DSA-440-1 linux-kernel-2.4.17-powerpc-apus -- several vulnerabilities

Date Reported:
18 Feb 2004
Affected Packages:
kernel-source-2.4.17, kernel-patch-2.4.17-apus
Security database references:
In the Bugtraq database (at SecurityFocus): BugTraq ID 9686.
In Mitre's CVE dictionary: CVE-2003-0961, CVE-2003-0985, CVE-2004-0077.
CERT's vulnerabilities, advisories and incident notes: VU#981222.
More information:

Several local root exploits have been discovered recently in the Linux kernel. This security advisory updates the PowerPC/Apus kernel for Debian GNU/Linux. The Common Vulnerabilities and Exposures project identifies the following problems that are fixed with this update:

  • CAN-2003-0961:

    An integer overflow in brk() system call (do_brk() function) for Linux allows a local attacker to gain root privileges. Fixed upstream in Linux 2.4.23.

  • CAN-2003-0985:

    Paul Starzetz discovered a flaw in bounds checking in mremap() in the Linux kernel (present in version 2.4.x and 2.6.x) which may allow a local attacker to gain root privileges. Version 2.2 is not affected by this bug. Fixed upstream in Linux 2.4.24.

  • CAN-2004-0077:

    Paul Starzetz and Wojciech Purczynski of discovered a critical security vulnerability in the memory management code of Linux inside the mremap(2) system call. Due to missing function return value check of internal functions a local attacker can gain root privileges.
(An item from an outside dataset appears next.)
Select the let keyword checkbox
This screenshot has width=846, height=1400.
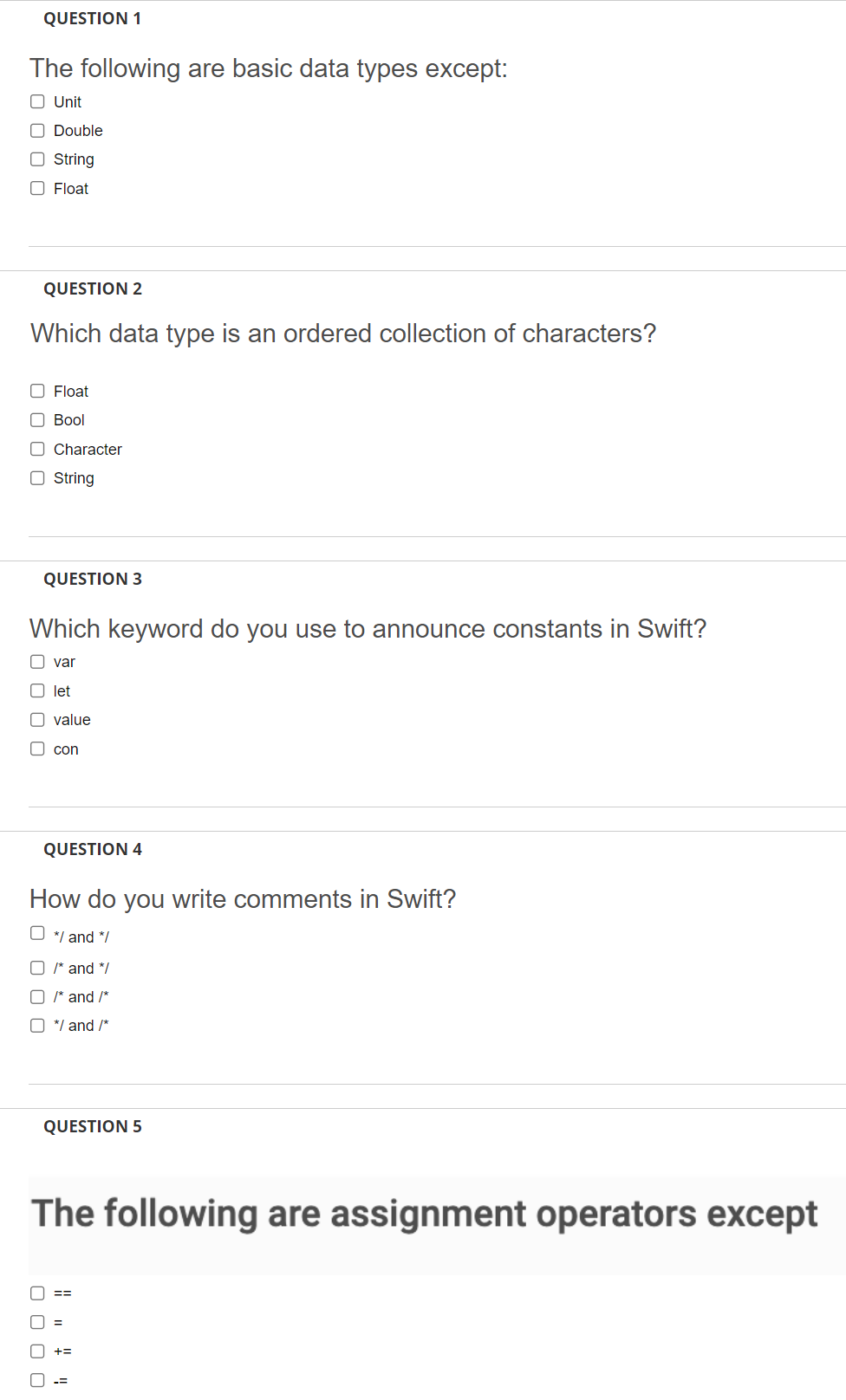[x=37, y=690]
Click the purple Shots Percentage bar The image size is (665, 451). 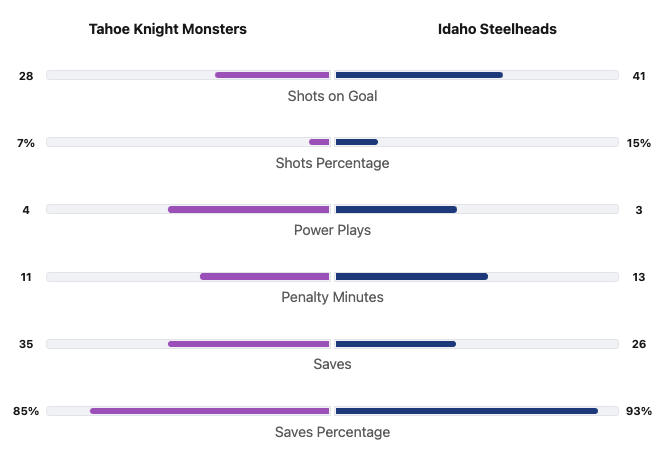319,142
Fixed upstream in Linux 2.4.25 and 2.6.3.

For the stable distribution (woody) these problems have been fixed in version 2.4.17-4 of powerpc/apus images.
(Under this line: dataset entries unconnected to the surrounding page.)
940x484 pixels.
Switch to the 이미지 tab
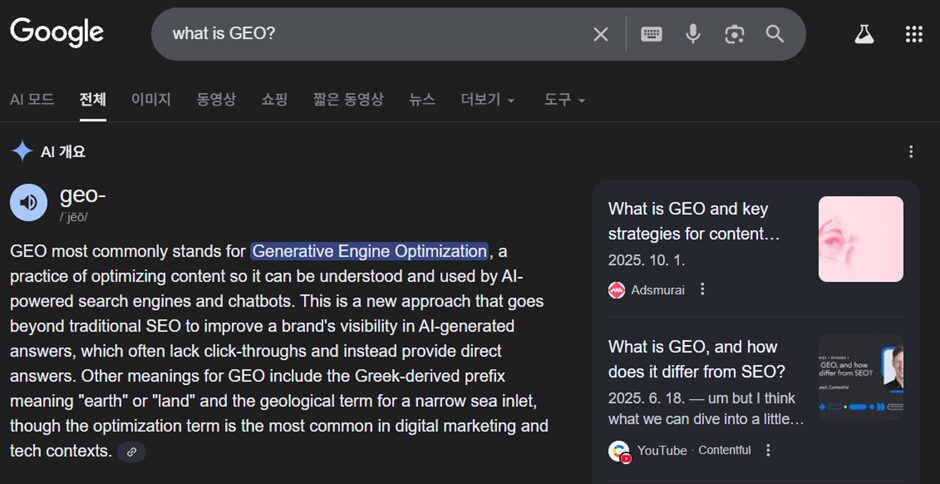pos(151,99)
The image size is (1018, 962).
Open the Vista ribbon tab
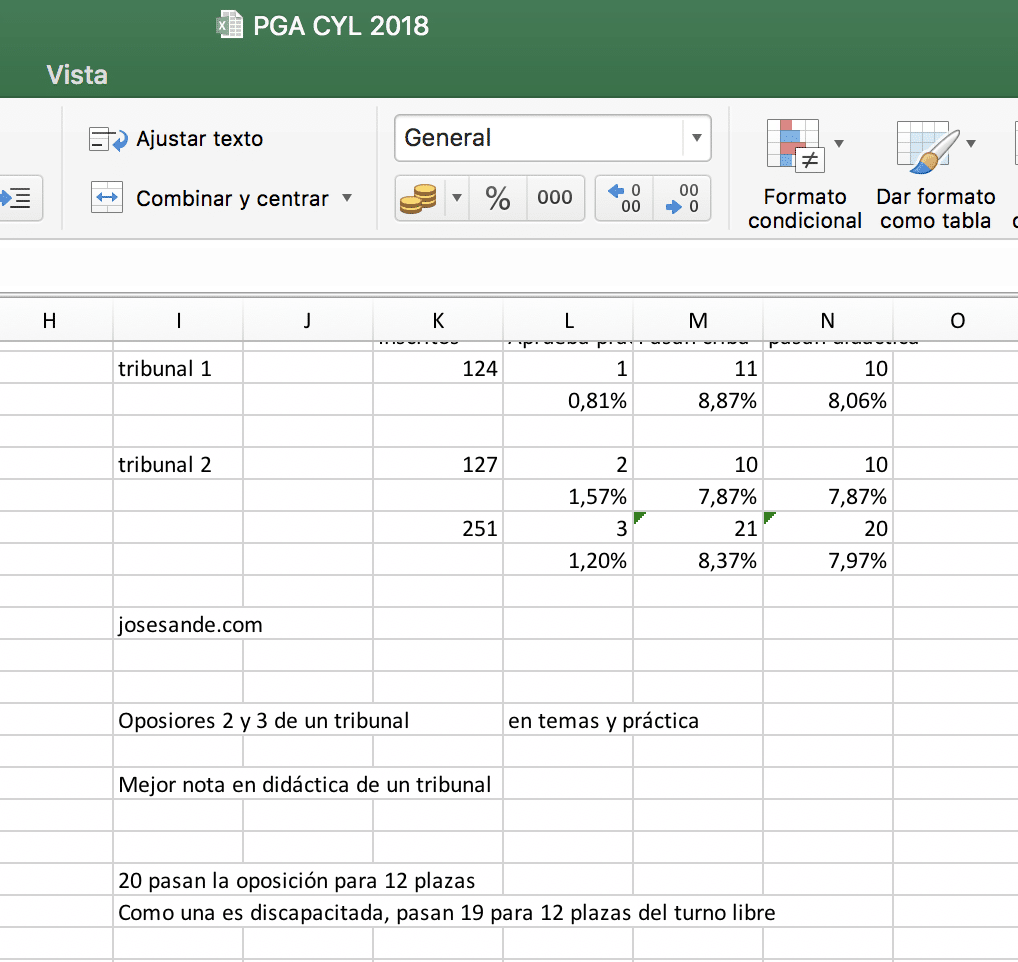point(77,75)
Other architectures will probably be mentioned in a separate advisory or are not affected (m68k).

For the unstable distribution (sid) these problems will be fixed soon.

We recommend that you upgrade your Linux kernel packages immediately.

Fixed in:

Debian GNU/Linux 3.0 (woody)

Architecture-independent component:

MD5 checksums of the listed files are available in the original advisory.